В комнате для собеседований сидела на стуле женщина лет сорока с крашеными хной волосами, ее брюки из серебристого кожзаменителя расширялись книзу. По ее документам я мог сделать вывод, что она бежала на Запад, сильно рискуя. Я должен был ей задать несколько вопросов, в общем, стандартных.
— Ваше имя?
— Грит Меринг. Родилась в Хемнице, последний адрес — Берлин, Димитровштрассе, шестьдесят четыре. — Она положила ногу на ногу и вызывающе смотрела на меня.

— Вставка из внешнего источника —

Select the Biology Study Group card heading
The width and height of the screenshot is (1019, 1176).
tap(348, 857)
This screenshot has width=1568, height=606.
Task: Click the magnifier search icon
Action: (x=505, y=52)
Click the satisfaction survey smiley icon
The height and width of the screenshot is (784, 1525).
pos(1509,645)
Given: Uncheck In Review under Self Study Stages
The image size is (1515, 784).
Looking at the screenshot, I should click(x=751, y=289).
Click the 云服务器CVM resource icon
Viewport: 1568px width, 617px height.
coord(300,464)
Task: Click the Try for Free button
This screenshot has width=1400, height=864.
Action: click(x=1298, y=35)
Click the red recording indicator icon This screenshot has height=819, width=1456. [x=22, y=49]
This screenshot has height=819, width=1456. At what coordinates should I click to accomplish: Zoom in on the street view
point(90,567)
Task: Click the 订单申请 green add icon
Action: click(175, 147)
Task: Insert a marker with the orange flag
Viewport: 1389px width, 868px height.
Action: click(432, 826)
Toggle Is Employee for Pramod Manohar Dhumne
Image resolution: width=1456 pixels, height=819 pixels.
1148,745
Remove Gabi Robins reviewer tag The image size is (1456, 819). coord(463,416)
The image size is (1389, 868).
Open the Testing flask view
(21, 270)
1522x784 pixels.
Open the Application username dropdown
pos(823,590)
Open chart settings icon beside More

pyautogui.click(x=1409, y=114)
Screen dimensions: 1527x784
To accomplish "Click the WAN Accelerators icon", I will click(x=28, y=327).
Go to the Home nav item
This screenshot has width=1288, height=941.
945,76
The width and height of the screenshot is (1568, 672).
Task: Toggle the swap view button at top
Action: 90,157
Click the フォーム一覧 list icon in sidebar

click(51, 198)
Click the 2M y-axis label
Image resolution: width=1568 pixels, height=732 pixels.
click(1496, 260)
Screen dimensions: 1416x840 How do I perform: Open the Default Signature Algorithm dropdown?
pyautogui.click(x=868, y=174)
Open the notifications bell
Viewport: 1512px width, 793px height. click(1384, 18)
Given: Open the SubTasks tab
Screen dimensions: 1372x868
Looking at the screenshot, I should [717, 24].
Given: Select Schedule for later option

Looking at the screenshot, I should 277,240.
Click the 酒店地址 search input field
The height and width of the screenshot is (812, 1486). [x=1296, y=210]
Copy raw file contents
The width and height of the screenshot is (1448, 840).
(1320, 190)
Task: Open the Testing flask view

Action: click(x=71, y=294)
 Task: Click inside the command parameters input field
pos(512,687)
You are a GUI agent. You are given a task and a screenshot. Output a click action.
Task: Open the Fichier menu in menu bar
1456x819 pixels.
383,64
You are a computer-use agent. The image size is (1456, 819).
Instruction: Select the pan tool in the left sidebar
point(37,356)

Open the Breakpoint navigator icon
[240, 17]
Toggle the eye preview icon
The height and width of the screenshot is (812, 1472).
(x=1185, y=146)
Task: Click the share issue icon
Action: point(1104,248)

— Спасибо, но когда и где вы родились, значится у меня в документах. — Я полистал бумаги и нашел рисунок, который эта женщина сделала по нашему указанию: он изображал место бегства. Я старался не встречаться с ней глазами и пытался себе представить, как она в таком одеянии бежит сквозь ночь и туман — рыжие волосы горят вокруг головы, словно пламя, да и серебристая ткань ярко блестит в свете прожекторов.
— Можете вы мне кратко и внятно объяснить, как и где вы перешли границу?
— "Перешли"? — Она саркастически засмеялась. — Переходить я ничего не переходила, я переплыла через канал Тельтов.
— Вы знали, что там действует приказ стрелять?
— Еще как знала, но у меня была информация о том, куда не достает свет прожекторов, где высота берега позволяет прыгнуть.